Task item | Transcribe the stretch of entries below from the line with "Skydive Australia Gift Voucher $50 AUD" through the line with "Festas do Cristo 2026 (371, 2008)", exactly and with both ends included; leave out all other lines.
══════
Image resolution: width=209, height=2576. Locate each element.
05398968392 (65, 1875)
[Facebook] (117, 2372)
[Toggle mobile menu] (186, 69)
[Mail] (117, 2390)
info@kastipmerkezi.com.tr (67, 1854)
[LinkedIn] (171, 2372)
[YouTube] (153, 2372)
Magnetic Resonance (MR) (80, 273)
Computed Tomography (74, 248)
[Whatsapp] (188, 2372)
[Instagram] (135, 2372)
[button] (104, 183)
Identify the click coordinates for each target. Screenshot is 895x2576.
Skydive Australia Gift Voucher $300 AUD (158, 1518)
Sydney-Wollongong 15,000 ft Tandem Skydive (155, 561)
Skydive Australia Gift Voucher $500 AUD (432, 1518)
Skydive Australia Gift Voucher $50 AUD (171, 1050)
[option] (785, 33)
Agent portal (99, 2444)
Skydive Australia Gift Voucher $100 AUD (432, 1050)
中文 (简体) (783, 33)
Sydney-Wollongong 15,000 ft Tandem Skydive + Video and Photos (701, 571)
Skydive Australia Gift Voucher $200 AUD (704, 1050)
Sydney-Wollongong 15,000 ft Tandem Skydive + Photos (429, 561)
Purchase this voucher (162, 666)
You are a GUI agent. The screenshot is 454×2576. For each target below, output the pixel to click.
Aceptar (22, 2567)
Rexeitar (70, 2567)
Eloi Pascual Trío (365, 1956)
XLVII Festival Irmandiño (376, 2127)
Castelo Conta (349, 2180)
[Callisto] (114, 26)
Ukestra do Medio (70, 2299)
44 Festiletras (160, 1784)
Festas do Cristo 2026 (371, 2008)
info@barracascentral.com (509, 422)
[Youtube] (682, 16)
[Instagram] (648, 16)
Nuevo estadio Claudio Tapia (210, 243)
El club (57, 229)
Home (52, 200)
══════
Answer |
Skydive Australia Gift Voucher $50 AUD (171, 1050)
[option] (785, 33)
Agent portal (99, 2444)
Skydive Australia Gift Voucher $100 AUD (432, 1050)
中文 (简体) (783, 33)
Sydney-Wollongong 15,000 ft Tandem Skydive + Video and Photos (701, 571)
Skydive Australia Gift Voucher $200 AUD (704, 1050)
Sydney-Wollongong 15,000 ft Tandem Skydive + Photos (429, 561)
Purchase this voucher (162, 666)
You are a GUI agent. The screenshot is 454×2576. For each target below, output the pixel to click.
Aceptar (22, 2567)
Rexeitar (70, 2567)
Eloi Pascual Trío (365, 1956)
XLVII Festival Irmandiño (376, 2127)
Castelo Conta (349, 2180)
[Callisto] (114, 26)
Ukestra do Medio (70, 2299)
44 Festiletras (160, 1784)
Festas do Cristo 2026 (371, 2008)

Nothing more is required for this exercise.